The MagPatch is an array of eight magnetic microcoils that use electric current to create a magnetic field powerful enough to affect nearby neurons.

“Essentially, the devices in MagPatch are micrometer-sized coils or microcoils that can be implanted in the brain or in the periphery of a nerve and operate based on a physics law taught in high school – Faraday’s laws of electromagnetic induction,” Saha explained. “Upon applying a time-varying current through these microcoils, they generate a time-varying magnetic field, which generates an induced electric field that stimulates the neurons.”

In addition to being much more precise than the traditional electrodes used in other neurostimulation systems, the implantable MagPatch is also designed to function for longer without degradation.

“This induced electric field is not in direct galvanic contact with the neurons,” Saha said. “Hence, there is less biofouling effect from the adjacent neurons and supporting cells causing the electrodes to degrade significantly less.”

But making the MagPatch was not without its challenges. One of the reasons that the patch consists of eight microcoils instead of just one, is that the amount of current needed to drive these microcoils is extremely high. By increasing the number of microcoils in use, the researchers were able to induce magnetic fields using significantly less current per coil.

To further improve the efficiency of their device, the researchers also added certain soft magnetic materials to the core of the microcoils.

“A more effective way for reducing the power of driving these microcoils is to use soft magnetic materials (SMM) at the core of these microcoils in the array,” Saha explained. “Adding these SMM materials at the core of these microcoils increases the [strength of the] electric field without increasing the current that is required to drive these microcoils.”

Testing the MagPatch on human cells

To demonstrate the effectiveness of the MagPatch, Saha and her team created a prototype of the device primarily using titanium, gold and silicon nitride – all materials that are already commonly used in medical implants. To improve the device’s biocompatibility even further, it was also encased in a watertight biocompatible coating of parylene-C polymer.

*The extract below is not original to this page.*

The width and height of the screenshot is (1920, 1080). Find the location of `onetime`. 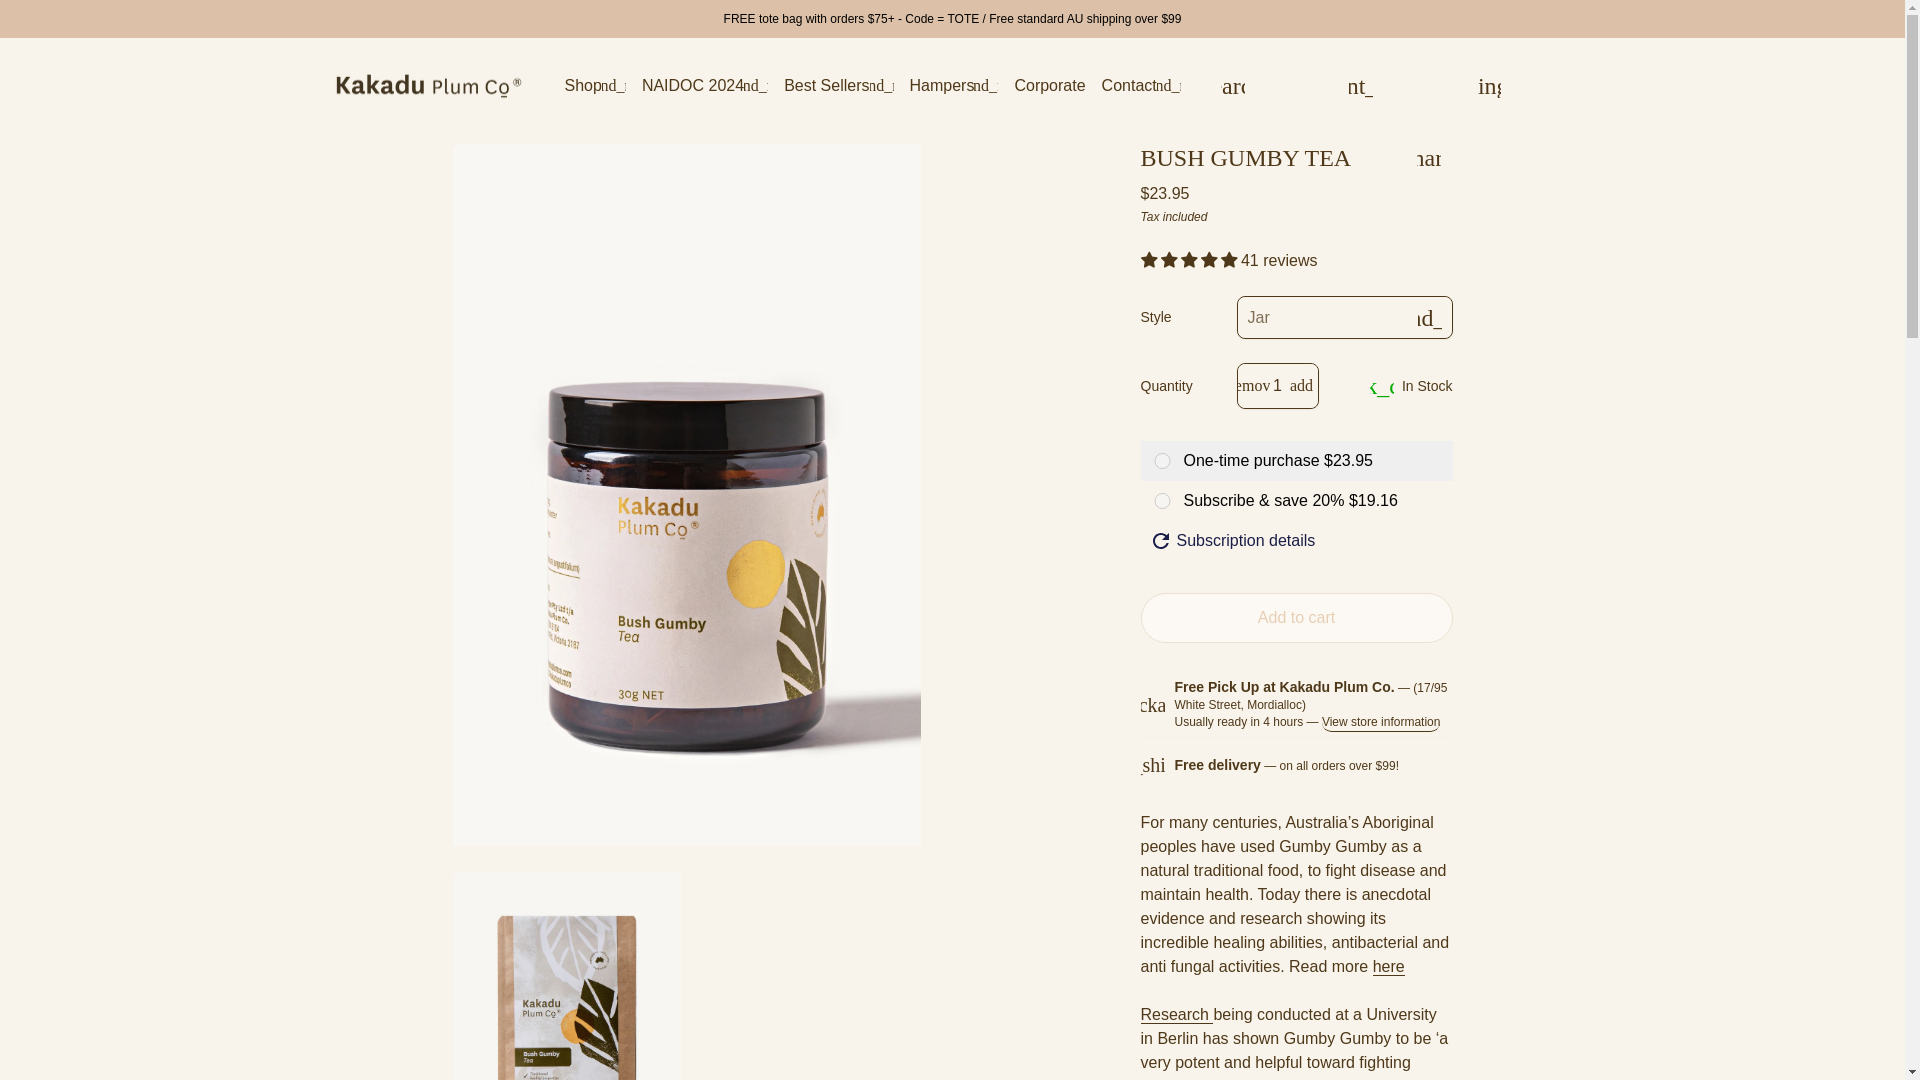

onetime is located at coordinates (1162, 460).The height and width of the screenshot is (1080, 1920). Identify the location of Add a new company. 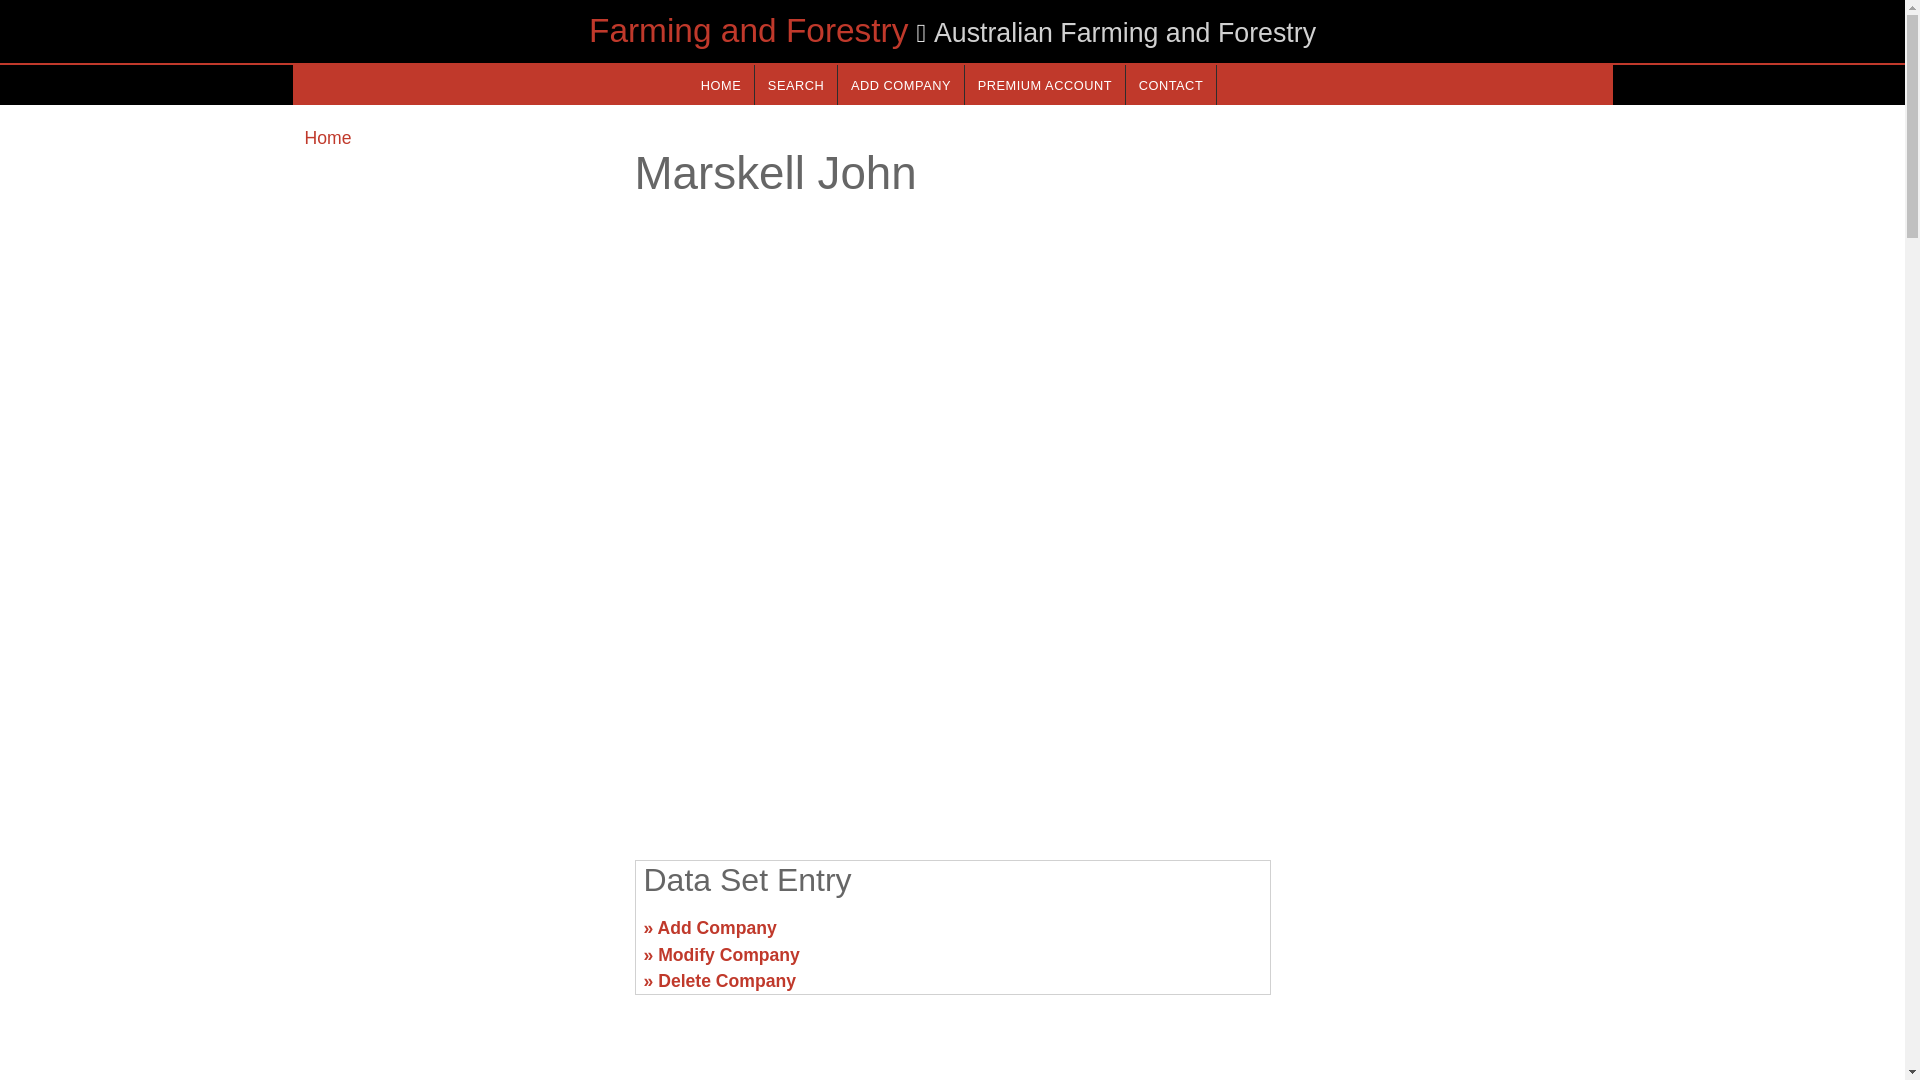
(900, 84).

They tested the device using human neuroblastoma cells, finding that the MagPatch was able to stimulate the cells without harming them, suggesting the device could be safe for future clinical use.

“By fabricating a proof-of-concept prototype for such an array and encapsulating it in a biocompatible coating, we were successful in adhering human neuroblastoma cells to that coating,” Saha said. “When the adhered cells responded to the stimulation applied to those cells, we confirmed that the cells adhering to the fabricated prototype were alive. This implied the preliminary biocompatibility of the MagPatch devices.”

Following the success of the prototype, the researchers say they plan to continue developing the MagPatch device to further explore its safety and utility. Such a device could help to improve future generations of cochlear implants, they suggest, or neural stimulation technologies that more selectively target the vagus nerve.


Reference: Saha R, Benally OJ, Faramarzi S, et al. Planar microcoil arrays for in vitro cellular-level micromagnetic activation of neurons. J Vac Sci Technol B. 2024;42(3):033001. doi: 10.1116/6.0003362

Dr. Renata Saha was speaking to Alexander Beadle, Science Writer for Technology Networks.


About the interviewee:

Renata Saha received her PhD from the Department of Electrical and Computer Engineering at the University of Minnesota, Twin Cities. She is currently working as a senior scientist at DuPont Electronics & Industrial. Her research interests include magnetic devices and materials, neural implants, neurocatheters and wearable medical devices.